Work instruction ->
Copy out everything from the line containing "Image resolution: width=851" down to the line containing "Looking at the image, I should click on (512, 445).", both ends included, without changing anything.

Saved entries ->
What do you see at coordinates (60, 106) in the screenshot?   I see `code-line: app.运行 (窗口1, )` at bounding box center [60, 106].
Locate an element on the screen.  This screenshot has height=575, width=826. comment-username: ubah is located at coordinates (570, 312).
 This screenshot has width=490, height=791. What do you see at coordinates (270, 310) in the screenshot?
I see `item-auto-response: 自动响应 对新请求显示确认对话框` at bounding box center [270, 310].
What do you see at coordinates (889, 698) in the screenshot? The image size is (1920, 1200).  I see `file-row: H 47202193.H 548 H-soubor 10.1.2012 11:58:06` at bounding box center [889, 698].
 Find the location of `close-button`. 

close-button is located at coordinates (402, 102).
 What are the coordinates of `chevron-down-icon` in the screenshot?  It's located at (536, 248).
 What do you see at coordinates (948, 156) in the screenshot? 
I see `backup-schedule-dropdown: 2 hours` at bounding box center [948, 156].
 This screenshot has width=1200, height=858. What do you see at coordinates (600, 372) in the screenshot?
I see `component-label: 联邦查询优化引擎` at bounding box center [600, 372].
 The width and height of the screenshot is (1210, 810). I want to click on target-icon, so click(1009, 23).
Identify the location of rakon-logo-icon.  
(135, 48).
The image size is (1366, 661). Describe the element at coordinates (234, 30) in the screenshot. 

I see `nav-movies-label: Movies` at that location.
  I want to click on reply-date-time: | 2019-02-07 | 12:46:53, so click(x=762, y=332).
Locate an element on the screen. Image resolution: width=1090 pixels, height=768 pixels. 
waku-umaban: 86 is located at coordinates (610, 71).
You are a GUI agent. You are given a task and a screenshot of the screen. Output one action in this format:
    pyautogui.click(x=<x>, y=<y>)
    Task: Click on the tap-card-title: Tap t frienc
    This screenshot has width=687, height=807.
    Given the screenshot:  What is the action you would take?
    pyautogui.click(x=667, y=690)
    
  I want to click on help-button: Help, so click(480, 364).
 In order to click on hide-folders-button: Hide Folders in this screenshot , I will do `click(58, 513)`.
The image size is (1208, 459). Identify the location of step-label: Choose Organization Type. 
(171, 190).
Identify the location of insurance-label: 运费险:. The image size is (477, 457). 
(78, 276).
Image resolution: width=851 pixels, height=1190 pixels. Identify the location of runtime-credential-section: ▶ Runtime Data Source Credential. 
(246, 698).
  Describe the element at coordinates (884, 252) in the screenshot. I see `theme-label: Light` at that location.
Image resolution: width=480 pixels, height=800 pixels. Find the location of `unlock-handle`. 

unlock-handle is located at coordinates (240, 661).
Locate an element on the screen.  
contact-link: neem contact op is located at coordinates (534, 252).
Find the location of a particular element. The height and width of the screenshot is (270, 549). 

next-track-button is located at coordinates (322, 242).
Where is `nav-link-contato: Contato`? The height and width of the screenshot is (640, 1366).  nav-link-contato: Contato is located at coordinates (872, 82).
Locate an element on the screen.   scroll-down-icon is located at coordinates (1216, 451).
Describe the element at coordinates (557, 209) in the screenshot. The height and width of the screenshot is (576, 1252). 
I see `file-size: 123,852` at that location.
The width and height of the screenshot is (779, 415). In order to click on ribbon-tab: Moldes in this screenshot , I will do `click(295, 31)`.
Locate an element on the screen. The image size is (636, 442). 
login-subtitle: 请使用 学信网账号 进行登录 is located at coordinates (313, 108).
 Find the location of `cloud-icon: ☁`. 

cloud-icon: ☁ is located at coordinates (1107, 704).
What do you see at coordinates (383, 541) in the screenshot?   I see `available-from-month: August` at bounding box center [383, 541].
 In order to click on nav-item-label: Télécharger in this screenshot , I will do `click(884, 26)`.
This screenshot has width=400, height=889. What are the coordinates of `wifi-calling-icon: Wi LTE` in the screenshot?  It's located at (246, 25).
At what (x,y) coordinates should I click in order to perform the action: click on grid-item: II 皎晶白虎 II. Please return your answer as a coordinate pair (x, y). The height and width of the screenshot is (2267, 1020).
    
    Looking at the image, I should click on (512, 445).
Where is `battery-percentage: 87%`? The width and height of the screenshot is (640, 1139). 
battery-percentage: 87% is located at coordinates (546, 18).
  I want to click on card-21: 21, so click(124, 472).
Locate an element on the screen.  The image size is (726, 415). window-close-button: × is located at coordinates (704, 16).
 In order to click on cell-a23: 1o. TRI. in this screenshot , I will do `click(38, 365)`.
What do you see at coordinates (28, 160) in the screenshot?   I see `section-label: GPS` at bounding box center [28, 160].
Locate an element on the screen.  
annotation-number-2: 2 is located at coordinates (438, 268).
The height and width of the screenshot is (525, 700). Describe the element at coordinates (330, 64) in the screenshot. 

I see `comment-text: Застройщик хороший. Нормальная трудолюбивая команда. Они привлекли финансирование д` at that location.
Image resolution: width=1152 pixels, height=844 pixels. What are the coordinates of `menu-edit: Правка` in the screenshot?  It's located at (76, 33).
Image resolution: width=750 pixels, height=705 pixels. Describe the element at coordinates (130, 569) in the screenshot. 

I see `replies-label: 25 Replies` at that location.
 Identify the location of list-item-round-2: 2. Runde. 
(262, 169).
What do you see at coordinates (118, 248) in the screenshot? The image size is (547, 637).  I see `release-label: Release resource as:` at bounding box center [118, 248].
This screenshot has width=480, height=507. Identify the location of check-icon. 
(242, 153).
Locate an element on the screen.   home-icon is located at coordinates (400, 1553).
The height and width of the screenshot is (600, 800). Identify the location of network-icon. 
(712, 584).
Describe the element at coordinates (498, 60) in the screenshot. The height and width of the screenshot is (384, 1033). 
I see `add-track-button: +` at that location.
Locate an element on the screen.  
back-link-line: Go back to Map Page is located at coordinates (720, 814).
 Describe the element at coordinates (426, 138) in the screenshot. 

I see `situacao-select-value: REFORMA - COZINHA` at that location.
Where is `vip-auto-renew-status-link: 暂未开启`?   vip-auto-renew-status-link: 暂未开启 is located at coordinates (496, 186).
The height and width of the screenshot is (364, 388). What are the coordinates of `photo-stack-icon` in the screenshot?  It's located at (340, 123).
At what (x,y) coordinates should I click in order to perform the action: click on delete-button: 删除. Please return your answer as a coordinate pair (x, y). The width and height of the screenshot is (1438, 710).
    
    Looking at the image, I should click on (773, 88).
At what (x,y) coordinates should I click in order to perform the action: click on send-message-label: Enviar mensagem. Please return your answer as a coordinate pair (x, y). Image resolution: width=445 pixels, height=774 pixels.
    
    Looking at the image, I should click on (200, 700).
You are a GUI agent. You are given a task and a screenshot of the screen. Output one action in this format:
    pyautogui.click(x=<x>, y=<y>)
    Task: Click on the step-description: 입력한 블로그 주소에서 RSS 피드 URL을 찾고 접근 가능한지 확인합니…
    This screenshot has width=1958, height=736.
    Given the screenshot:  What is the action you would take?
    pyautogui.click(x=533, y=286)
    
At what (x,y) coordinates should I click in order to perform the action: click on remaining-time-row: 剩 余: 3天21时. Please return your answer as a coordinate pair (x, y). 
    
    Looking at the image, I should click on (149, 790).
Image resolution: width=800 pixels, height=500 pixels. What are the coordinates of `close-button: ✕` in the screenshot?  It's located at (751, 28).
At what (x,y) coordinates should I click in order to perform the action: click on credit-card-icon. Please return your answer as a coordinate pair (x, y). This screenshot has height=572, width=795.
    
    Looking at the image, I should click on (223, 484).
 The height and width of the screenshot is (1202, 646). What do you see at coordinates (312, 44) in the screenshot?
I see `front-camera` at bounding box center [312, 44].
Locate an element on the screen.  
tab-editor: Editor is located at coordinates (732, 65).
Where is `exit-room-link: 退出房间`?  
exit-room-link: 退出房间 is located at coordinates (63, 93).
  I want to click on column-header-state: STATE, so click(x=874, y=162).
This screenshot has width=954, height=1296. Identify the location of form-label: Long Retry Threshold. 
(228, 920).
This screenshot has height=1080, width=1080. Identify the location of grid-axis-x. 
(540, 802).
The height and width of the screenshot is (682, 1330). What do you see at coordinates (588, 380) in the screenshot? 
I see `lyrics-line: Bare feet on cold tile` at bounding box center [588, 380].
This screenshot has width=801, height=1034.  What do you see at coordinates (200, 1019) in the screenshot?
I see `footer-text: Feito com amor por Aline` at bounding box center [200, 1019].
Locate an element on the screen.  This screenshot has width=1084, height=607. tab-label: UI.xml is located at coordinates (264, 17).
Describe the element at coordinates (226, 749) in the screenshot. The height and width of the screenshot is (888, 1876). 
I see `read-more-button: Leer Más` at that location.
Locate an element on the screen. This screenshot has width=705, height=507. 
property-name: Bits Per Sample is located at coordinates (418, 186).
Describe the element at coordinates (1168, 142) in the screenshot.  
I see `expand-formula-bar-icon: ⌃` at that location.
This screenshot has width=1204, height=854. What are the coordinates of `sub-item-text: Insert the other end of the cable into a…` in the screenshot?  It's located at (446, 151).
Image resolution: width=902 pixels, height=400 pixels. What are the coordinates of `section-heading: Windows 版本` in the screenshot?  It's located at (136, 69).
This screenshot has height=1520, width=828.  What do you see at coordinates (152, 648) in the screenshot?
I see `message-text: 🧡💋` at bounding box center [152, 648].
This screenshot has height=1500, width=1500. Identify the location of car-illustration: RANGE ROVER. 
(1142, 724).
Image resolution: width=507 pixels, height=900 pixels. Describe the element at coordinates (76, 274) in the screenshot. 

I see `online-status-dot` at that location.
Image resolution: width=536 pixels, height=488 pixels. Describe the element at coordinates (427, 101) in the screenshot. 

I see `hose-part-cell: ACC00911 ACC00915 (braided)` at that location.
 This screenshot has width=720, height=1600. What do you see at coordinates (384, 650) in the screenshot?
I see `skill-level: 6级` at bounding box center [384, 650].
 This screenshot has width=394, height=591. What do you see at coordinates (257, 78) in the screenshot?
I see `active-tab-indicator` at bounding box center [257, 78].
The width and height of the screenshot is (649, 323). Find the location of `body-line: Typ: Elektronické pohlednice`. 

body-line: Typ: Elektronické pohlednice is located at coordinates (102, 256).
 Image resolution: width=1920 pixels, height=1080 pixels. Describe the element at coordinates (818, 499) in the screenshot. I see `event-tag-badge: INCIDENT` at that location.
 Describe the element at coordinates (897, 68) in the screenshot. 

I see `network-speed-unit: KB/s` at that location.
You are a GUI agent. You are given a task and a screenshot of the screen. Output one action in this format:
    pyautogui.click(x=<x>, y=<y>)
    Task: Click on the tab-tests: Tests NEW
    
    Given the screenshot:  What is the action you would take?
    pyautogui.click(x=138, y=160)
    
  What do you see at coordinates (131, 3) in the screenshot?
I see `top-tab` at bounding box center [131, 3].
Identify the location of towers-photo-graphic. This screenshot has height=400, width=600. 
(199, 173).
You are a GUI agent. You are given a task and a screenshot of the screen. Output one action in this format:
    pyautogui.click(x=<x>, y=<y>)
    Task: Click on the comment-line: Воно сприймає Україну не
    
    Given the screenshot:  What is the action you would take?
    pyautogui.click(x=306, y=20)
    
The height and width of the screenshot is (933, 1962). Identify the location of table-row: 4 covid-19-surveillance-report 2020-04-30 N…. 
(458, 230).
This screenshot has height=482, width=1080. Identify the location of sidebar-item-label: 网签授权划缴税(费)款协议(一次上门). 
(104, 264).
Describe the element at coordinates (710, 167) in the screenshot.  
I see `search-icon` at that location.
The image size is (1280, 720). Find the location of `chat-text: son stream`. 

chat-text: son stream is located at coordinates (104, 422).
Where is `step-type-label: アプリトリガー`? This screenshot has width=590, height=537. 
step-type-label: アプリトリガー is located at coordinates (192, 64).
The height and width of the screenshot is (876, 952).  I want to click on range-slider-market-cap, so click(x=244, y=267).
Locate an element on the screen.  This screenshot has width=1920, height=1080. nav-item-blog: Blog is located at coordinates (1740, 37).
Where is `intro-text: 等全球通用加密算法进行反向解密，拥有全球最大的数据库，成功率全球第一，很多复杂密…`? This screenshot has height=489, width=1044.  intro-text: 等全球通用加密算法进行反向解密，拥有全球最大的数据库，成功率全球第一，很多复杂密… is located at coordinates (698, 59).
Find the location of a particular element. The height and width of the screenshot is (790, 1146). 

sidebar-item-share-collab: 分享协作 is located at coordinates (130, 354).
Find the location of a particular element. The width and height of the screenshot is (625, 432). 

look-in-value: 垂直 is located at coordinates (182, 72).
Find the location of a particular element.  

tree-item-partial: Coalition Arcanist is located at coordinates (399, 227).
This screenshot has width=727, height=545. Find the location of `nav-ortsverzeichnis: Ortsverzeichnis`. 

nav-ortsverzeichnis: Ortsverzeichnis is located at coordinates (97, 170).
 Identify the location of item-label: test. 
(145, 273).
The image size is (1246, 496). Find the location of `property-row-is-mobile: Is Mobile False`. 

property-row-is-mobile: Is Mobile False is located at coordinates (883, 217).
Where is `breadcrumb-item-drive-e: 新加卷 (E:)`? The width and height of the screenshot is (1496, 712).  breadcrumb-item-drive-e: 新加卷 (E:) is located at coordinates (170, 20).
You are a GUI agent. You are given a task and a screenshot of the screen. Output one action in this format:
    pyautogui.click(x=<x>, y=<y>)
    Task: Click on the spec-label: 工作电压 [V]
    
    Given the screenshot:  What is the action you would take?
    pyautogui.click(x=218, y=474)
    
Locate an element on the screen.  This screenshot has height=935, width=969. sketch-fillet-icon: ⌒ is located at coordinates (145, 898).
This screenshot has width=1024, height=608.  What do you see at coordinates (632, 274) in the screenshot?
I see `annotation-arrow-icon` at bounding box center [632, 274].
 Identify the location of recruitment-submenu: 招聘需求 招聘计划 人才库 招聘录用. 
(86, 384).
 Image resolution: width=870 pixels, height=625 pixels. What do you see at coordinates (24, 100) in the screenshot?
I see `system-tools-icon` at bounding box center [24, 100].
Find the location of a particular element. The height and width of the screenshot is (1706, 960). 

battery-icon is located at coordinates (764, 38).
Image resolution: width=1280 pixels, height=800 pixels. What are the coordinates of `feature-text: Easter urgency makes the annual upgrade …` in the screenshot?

Finished task ->
Image resolution: width=851 pixels, height=1190 pixels. Identify the location of runtime-credential-section: ▶ Runtime Data Source Credential. 
(246, 698).
  Describe the element at coordinates (884, 252) in the screenshot. I see `theme-label: Light` at that location.
Image resolution: width=480 pixels, height=800 pixels. Find the location of `unlock-handle`. 

unlock-handle is located at coordinates (240, 661).
Locate an element on the screen.  
contact-link: neem contact op is located at coordinates (534, 252).
Find the location of a particular element. The height and width of the screenshot is (270, 549). 

next-track-button is located at coordinates (322, 242).
Where is `nav-link-contato: Contato`? The height and width of the screenshot is (640, 1366).  nav-link-contato: Contato is located at coordinates (872, 82).
Locate an element on the screen.   scroll-down-icon is located at coordinates (1216, 451).
Describe the element at coordinates (557, 209) in the screenshot. The height and width of the screenshot is (576, 1252). 
I see `file-size: 123,852` at that location.
The width and height of the screenshot is (779, 415). In order to click on ribbon-tab: Moldes in this screenshot , I will do `click(295, 31)`.
Locate an element on the screen. The image size is (636, 442). 
login-subtitle: 请使用 学信网账号 进行登录 is located at coordinates (313, 108).
 Find the location of `cloud-icon: ☁`. 

cloud-icon: ☁ is located at coordinates (1107, 704).
What do you see at coordinates (383, 541) in the screenshot?   I see `available-from-month: August` at bounding box center [383, 541].
 In order to click on nav-item-label: Télécharger in this screenshot , I will do `click(884, 26)`.
This screenshot has width=400, height=889. What are the coordinates of `wifi-calling-icon: Wi LTE` in the screenshot?  It's located at (246, 25).
At what (x,y) coordinates should I click in order to perform the action: click on grid-item: II 皎晶白虎 II. Please return your answer as a coordinate pair (x, y). The height and width of the screenshot is (2267, 1020).
    
    Looking at the image, I should click on (512, 445).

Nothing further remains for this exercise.